Thomas Hacker, founder of Portland, Oregon–based architecture office Hacker, died on February 27. Hacker designed some of Oregon’s most prominent and beloved civic, museum, library, and educational buildings, including the High Desert Museum, Columbia Gorge Discovery Center, Portland State University’s Urban Center, Beaverton City Library, and Multnomah County’s Woodstock branch library. He was also a teacher at the University of Oregon for 14 years and inspired and mentored two generations of architects at the school and later through his practice.

“Thom couldn’t have been more charismatic if he tried,” recalled Brad Cloepfil, one of his most accomplished students, whose practice, Allied Works Architecture, has become one of the nation’s leading design firms. “He had a complete intensity and belief in what he was doing. Every discussion had an ethical foundation and bigger aspiration. To this day, it’s rare that people talk about architecture in that way.”

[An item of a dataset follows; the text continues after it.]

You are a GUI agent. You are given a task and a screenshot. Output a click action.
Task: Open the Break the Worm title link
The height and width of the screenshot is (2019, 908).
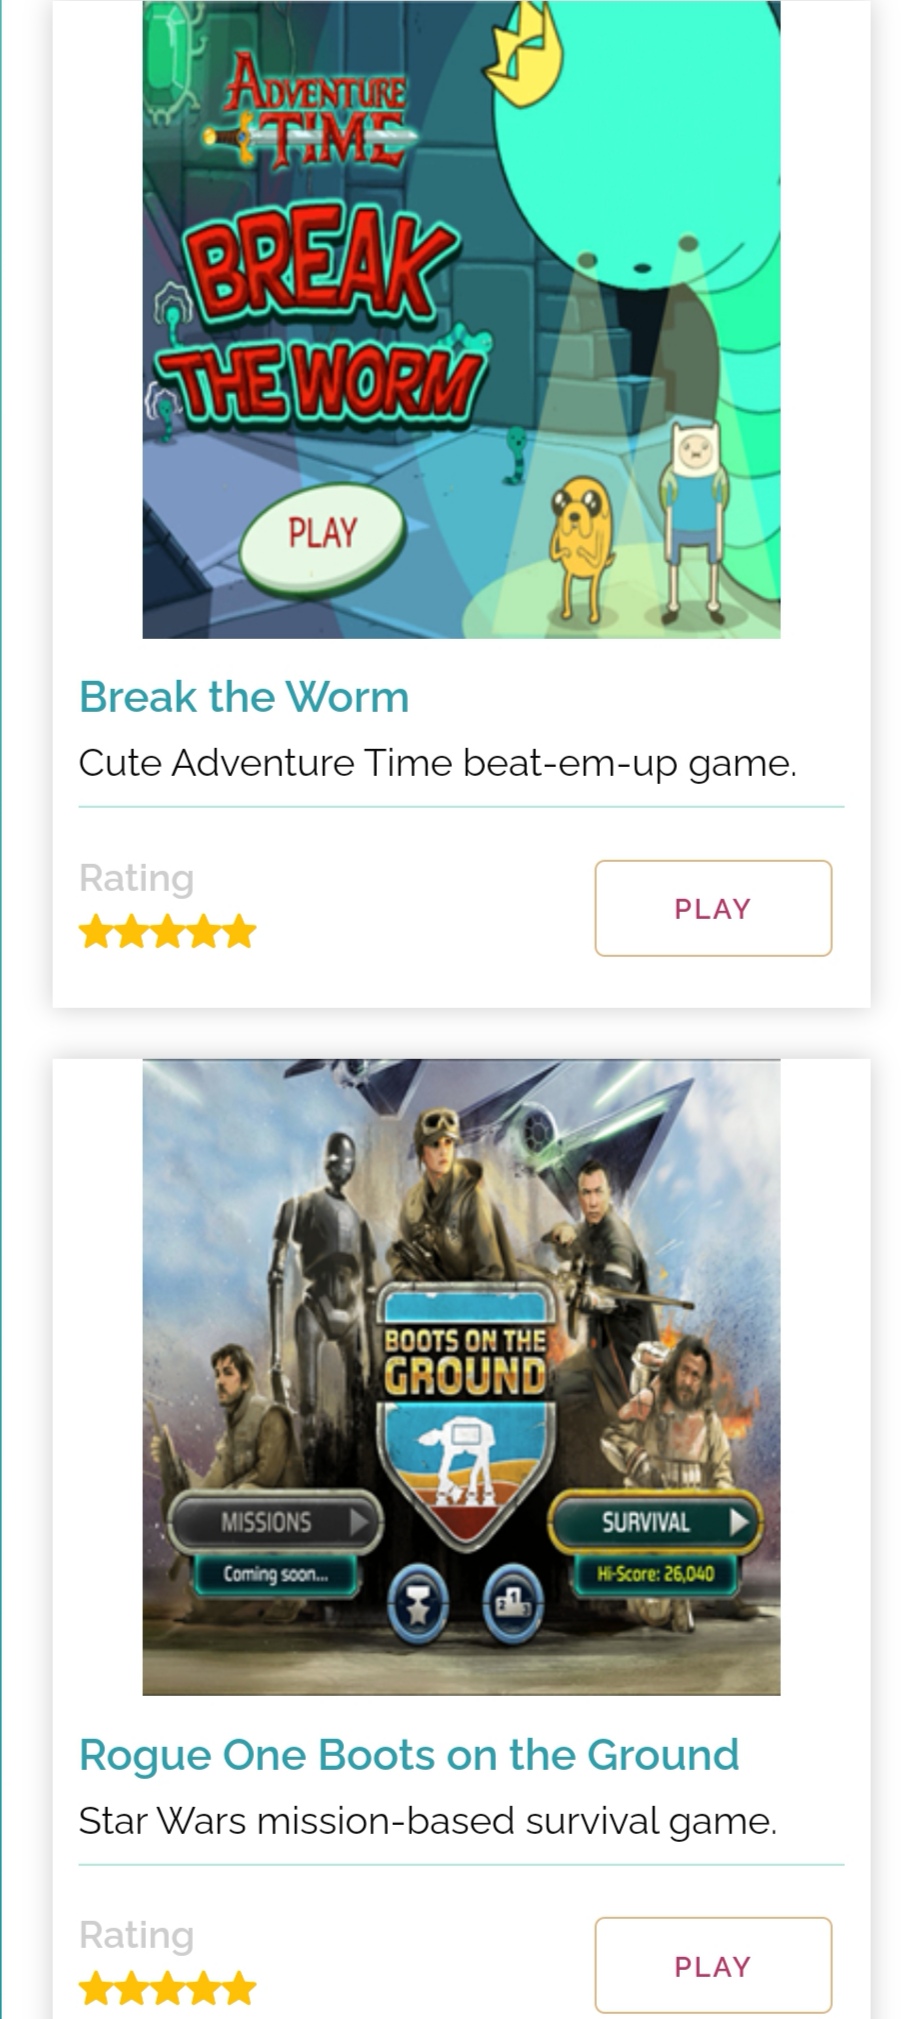pyautogui.click(x=244, y=697)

High Desert Museum (Strode Eckert)

Born in Dayton, Ohio, Hacker earned a bachelor of arts from the University of Pennsylvania and went on to earn a graduate degree in the master of architecture program at the university’s Graduate School of Fine Arts in 1963. In 1967 he won the Paul Cret Gold Medal for Best Graduate Thesis Project and the Alfred Brooks Gold Medal for Best Design Student. His talent caught the eye of Louis Kahn, who hired Hacker as a draftsman, swiftly elevating him to personal design assistant. With his mentor, Hacker worked on such 20th-century architectural icons as the Capitol Complex in Dhaka, Bangladesh, and the Kimbell Art Museum in Fort Worth, Texas.

Discovery Hall, University of Washington, Bothell (Lara Swimmer)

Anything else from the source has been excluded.